Genome-wide association studies have identified a significant number of single nucleotide variants in genes of the NMDAR signalling complex, including many de-novo mutations located in NMDAR exons. While over 700 patient-derived NMDAR gene variants have been identified, the functional consequences of the majority of them are unknown, and only a handful of the known disease-associated NMDAR mutations have been studied in neuronal preparations or animal models. Filling this gap would significantly enhance our knowledge of NMDAR function and could suggest treatment strategies.
We use various methods to elucidate the functional effects of NMDAR mutations found in children diagnosed with epilepsy, intellectual disability or autism. We use electrophysiology, structural biology, biochemistry and microscopy to study mutated NMDARs in heterologous expression systems. We also work with transgenic animal models (zebrafish, mouse) to assess the effects of NMDAR mutations on synaptic transmission, neuronal network activity, and animal behavior.
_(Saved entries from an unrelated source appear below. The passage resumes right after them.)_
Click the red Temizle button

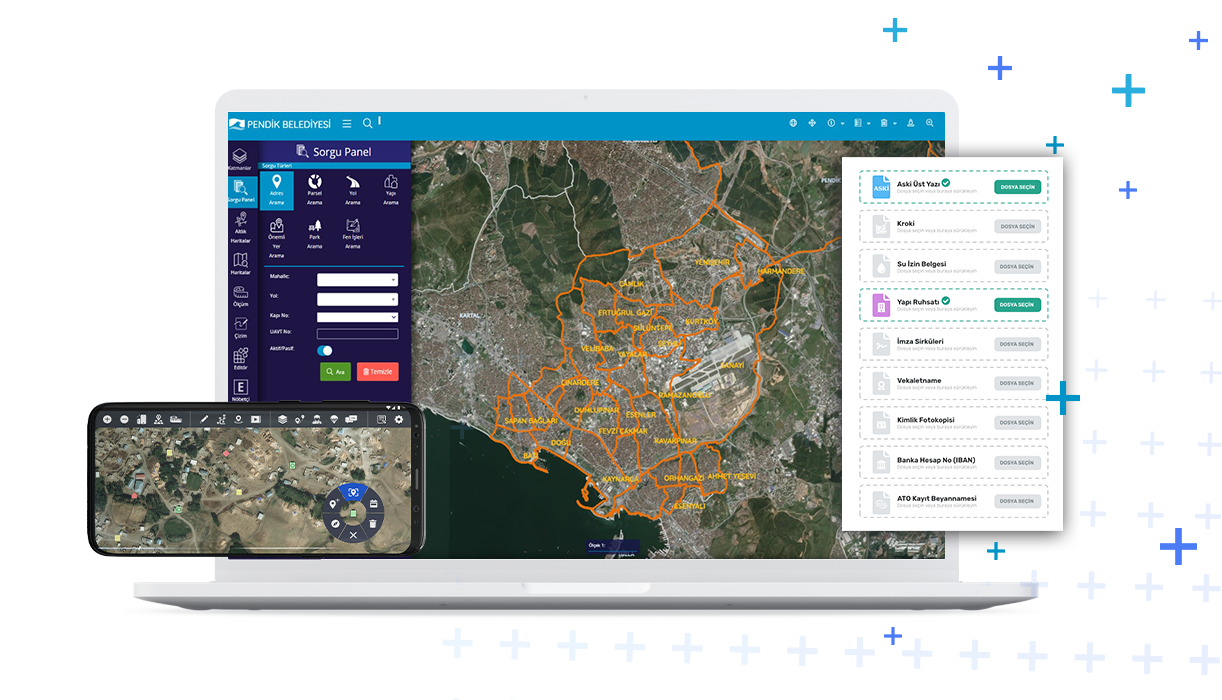[x=377, y=371]
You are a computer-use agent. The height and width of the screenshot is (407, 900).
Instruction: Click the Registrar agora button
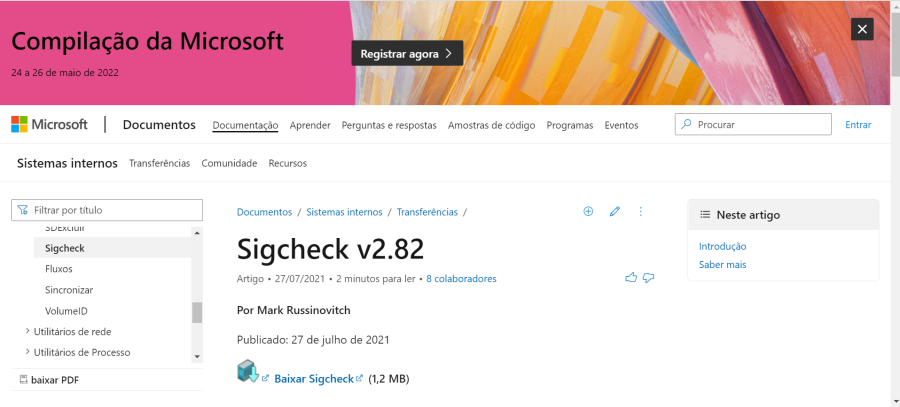(x=407, y=53)
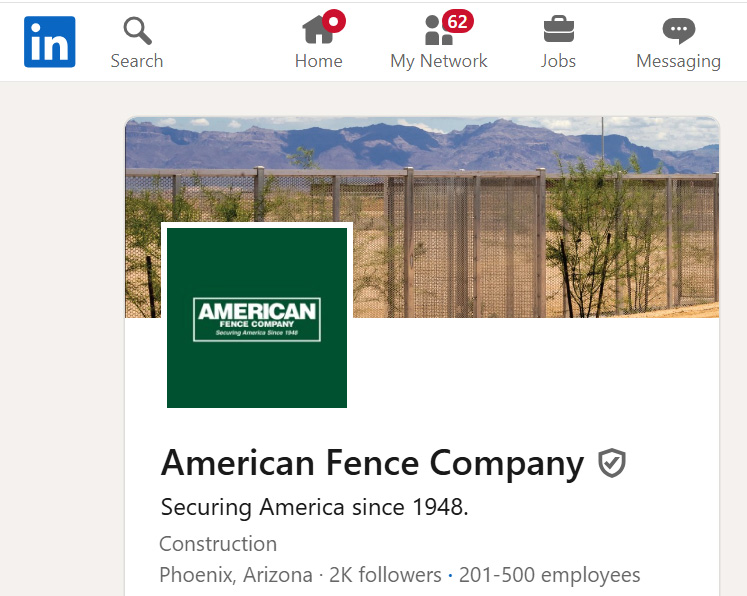Image resolution: width=747 pixels, height=596 pixels.
Task: Click the verified shield badge icon
Action: click(612, 463)
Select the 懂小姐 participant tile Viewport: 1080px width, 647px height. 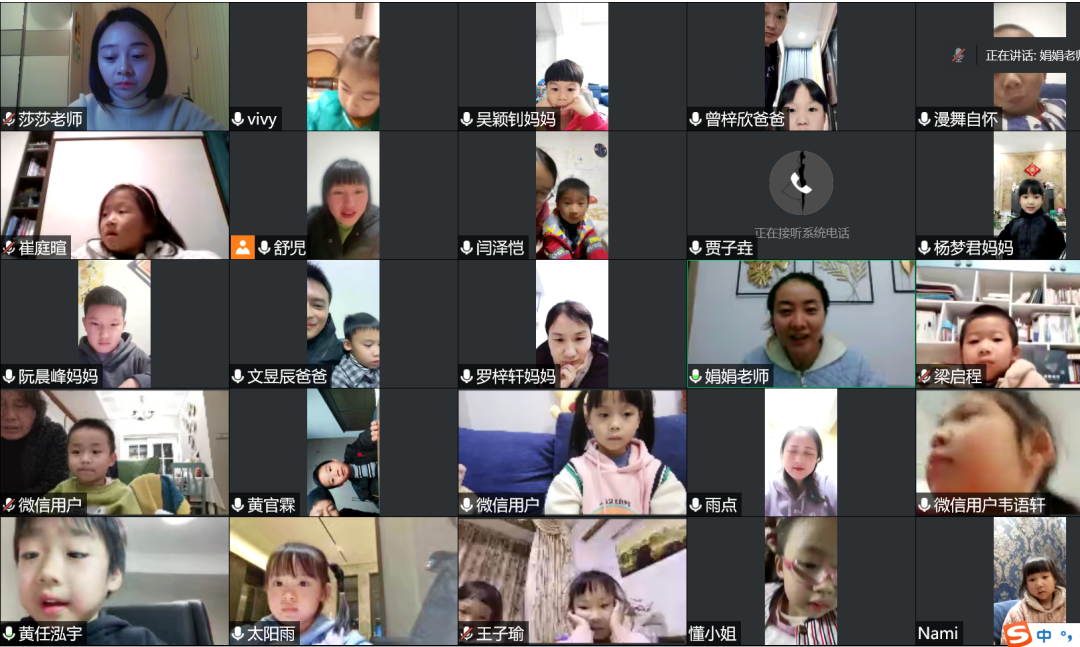[800, 581]
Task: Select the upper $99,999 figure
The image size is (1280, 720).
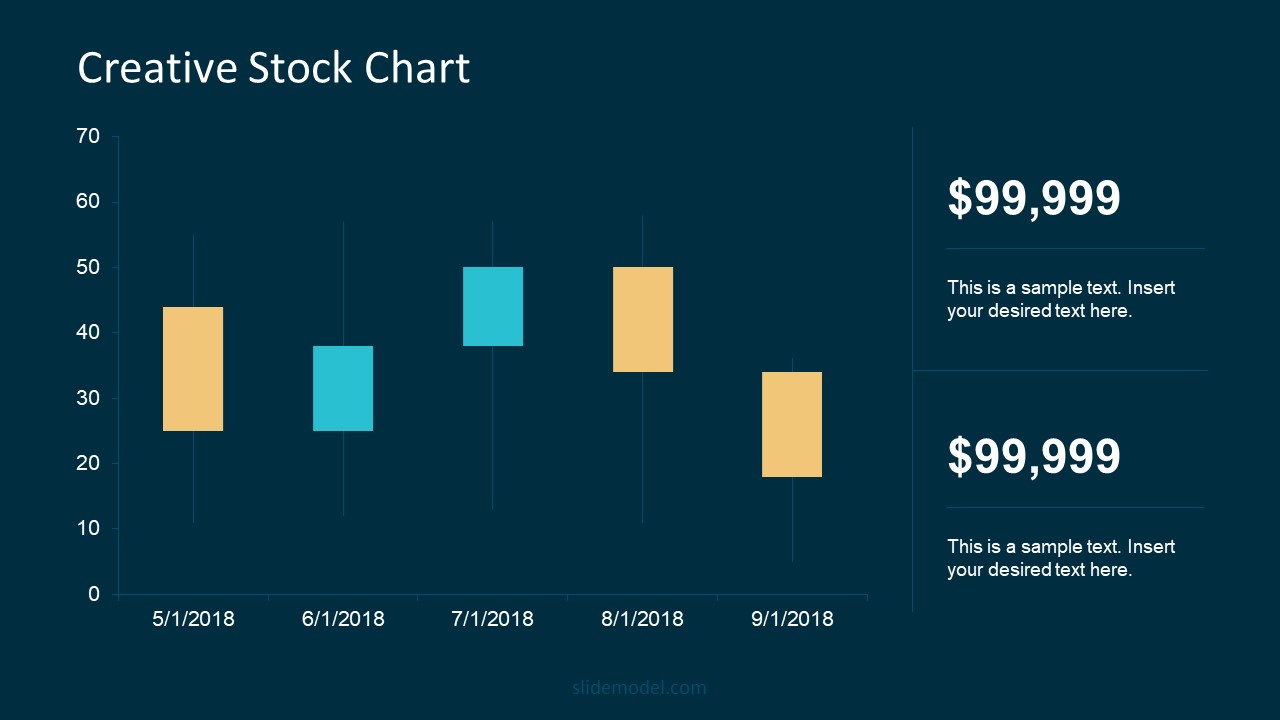Action: pyautogui.click(x=1034, y=198)
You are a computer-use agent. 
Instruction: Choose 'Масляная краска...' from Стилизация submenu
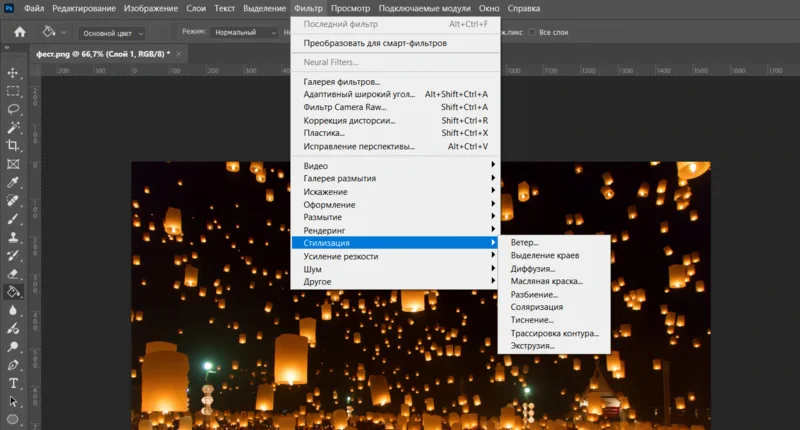coord(546,282)
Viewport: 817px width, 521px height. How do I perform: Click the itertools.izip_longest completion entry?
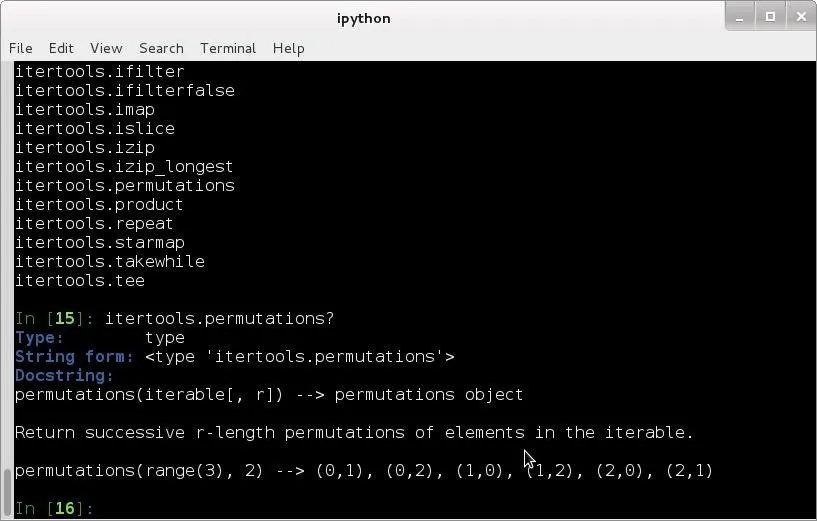124,167
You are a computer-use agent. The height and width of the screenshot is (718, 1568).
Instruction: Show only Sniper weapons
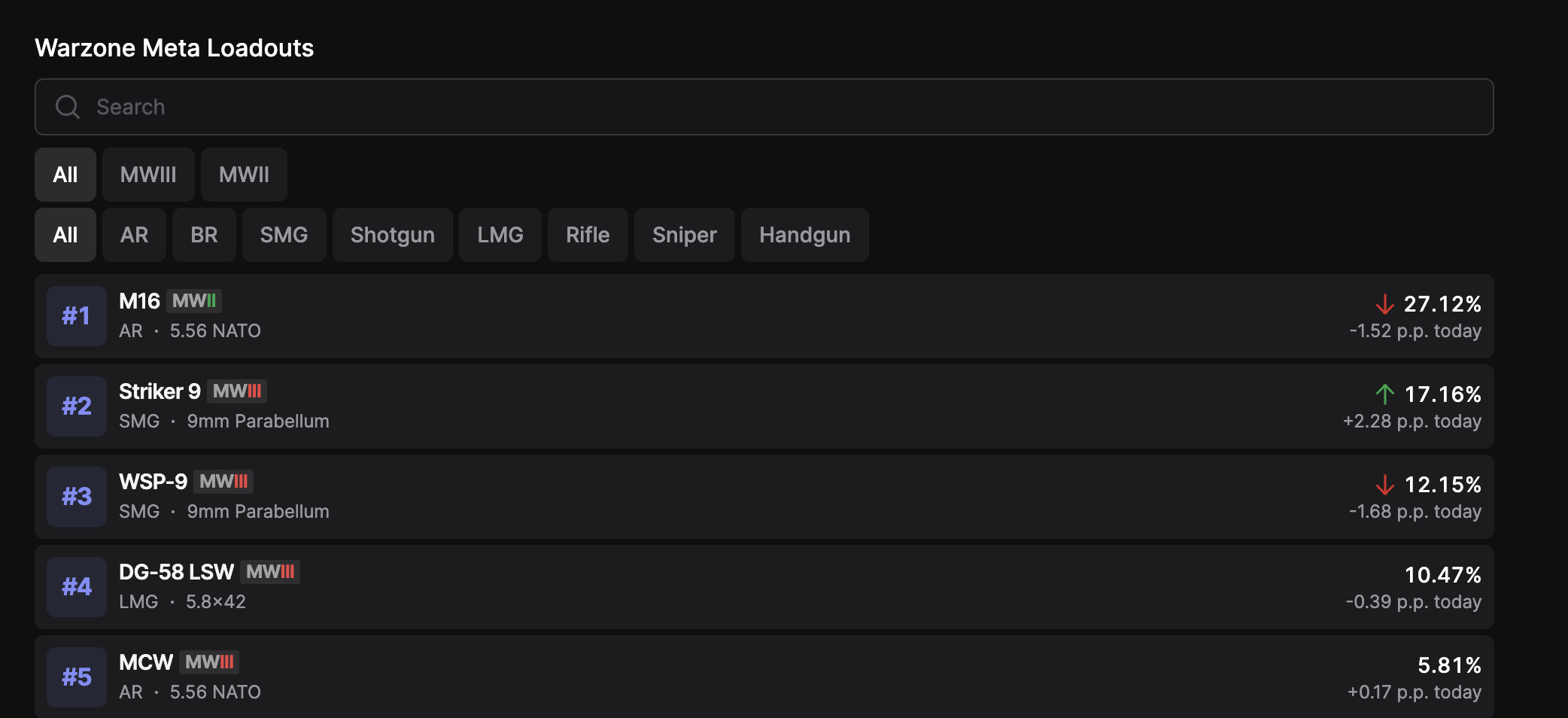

Locations of rare mutations in the transmembrane domain of the GluN2B subunit of human NMDAR. Ribbon structure of a homology model of the hGluN1/hGluN2B receptor (hGluN1 in grey; hGluN2B in orange). Selected residues representing amino acids that were altered in human patients are highlighted in red. ATD = amino-terminal domain; LBD = ligand-binding domain; TMD = transmembrane domain; M1, M3, M4 = transmembrane helices; M2 = re-entrant pore loop.
A single allele of an NMDAR gene variant identified in a patient with autism alters NMDAR signaling in neurons. Neurons prepared from heterozygous Grin2bWT/L825V mice have smaller NMDA-evoked currents (A) and shorter NMDAR-mediated synaptic responses (B) compared to neurons prepared from Grin2bWT/WT mice.